→ Aim of the exercise:
Below is a set of records. Please retype every one exactly.

Collected data entries
━━━━━━━━━━
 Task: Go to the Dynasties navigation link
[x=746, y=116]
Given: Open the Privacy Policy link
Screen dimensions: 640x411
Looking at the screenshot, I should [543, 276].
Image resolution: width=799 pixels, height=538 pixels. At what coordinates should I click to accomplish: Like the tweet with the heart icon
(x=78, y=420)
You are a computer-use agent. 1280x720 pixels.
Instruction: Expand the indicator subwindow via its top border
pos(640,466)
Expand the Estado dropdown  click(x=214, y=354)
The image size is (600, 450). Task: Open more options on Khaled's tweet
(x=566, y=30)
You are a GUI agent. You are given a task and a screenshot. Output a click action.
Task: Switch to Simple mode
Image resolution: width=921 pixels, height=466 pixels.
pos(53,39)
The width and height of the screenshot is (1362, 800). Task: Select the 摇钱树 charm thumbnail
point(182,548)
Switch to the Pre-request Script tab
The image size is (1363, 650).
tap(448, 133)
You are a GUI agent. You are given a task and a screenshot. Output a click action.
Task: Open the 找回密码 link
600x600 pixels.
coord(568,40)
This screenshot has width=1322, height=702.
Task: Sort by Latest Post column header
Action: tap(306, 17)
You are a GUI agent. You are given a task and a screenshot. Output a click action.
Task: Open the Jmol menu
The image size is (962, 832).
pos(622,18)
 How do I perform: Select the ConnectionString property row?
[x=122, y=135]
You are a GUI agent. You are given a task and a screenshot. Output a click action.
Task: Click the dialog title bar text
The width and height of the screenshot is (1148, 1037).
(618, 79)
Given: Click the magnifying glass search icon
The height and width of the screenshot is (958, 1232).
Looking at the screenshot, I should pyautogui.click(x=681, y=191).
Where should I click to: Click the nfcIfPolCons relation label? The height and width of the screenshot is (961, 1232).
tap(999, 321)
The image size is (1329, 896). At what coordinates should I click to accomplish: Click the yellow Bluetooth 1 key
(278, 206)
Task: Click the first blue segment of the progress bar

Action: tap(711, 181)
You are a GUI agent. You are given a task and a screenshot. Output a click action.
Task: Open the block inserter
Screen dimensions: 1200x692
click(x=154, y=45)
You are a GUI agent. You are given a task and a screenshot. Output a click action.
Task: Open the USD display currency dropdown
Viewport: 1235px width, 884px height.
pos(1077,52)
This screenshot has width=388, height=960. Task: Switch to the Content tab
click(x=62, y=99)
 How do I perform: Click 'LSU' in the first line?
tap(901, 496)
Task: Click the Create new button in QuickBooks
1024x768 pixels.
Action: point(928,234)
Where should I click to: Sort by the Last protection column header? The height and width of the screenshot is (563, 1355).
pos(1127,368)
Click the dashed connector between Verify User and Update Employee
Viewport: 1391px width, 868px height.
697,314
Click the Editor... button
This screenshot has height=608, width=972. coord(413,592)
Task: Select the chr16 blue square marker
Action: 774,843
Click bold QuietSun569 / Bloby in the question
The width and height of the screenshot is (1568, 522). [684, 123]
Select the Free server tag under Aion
━━━━━━━━━━
→ Solution:
 Task: Go to the Dynasties navigation link
[x=746, y=116]
Given: Open the Privacy Policy link
Screen dimensions: 640x411
Looking at the screenshot, I should [543, 276].
Image resolution: width=799 pixels, height=538 pixels. At what coordinates should I click to accomplish: Like the tweet with the heart icon
(x=78, y=420)
You are a computer-use agent. 1280x720 pixels.
Instruction: Expand the indicator subwindow via its top border
pos(640,466)
Expand the Estado dropdown  click(x=214, y=354)
The image size is (600, 450). Task: Open more options on Khaled's tweet
(x=566, y=30)
You are a GUI agent. You are given a task and a screenshot. Output a click action.
Task: Switch to Simple mode
Image resolution: width=921 pixels, height=466 pixels.
pos(53,39)
The width and height of the screenshot is (1362, 800). Task: Select the 摇钱树 charm thumbnail
point(182,548)
Switch to the Pre-request Script tab
The image size is (1363, 650).
tap(448, 133)
You are a GUI agent. You are given a task and a screenshot. Output a click action.
Task: Open the 找回密码 link
600x600 pixels.
coord(568,40)
This screenshot has width=1322, height=702.
Task: Sort by Latest Post column header
Action: tap(306, 17)
You are a GUI agent. You are given a task and a screenshot. Output a click action.
Task: Open the Jmol menu
The image size is (962, 832).
pos(622,18)
 How do I perform: Select the ConnectionString property row?
[x=122, y=135]
You are a GUI agent. You are given a task and a screenshot. Output a click action.
Task: Click the dialog title bar text
The width and height of the screenshot is (1148, 1037).
(618, 79)
Given: Click the magnifying glass search icon
The height and width of the screenshot is (958, 1232).
Looking at the screenshot, I should pyautogui.click(x=681, y=191).
Where should I click to: Click the nfcIfPolCons relation label? The height and width of the screenshot is (961, 1232).
tap(999, 321)
The image size is (1329, 896). At what coordinates should I click to accomplish: Click the yellow Bluetooth 1 key
(278, 206)
Task: Click the first blue segment of the progress bar

Action: tap(711, 181)
You are a GUI agent. You are given a task and a screenshot. Output a click action.
Task: Open the block inserter
Screen dimensions: 1200x692
click(x=154, y=45)
You are a GUI agent. You are given a task and a screenshot. Output a click action.
Task: Open the USD display currency dropdown
Viewport: 1235px width, 884px height.
pos(1077,52)
This screenshot has width=388, height=960. Task: Switch to the Content tab
click(x=62, y=99)
 How do I perform: Click 'LSU' in the first line?
tap(901, 496)
Task: Click the Create new button in QuickBooks
1024x768 pixels.
Action: point(928,234)
Where should I click to: Sort by the Last protection column header? The height and width of the screenshot is (563, 1355).
pos(1127,368)
Click the dashed connector between Verify User and Update Employee
Viewport: 1391px width, 868px height.
697,314
Click the Editor... button
This screenshot has height=608, width=972. coord(413,592)
Task: Select the chr16 blue square marker
Action: 774,843
Click bold QuietSun569 / Bloby in the question
The width and height of the screenshot is (1568, 522). [684, 123]
Select the Free server tag under Aion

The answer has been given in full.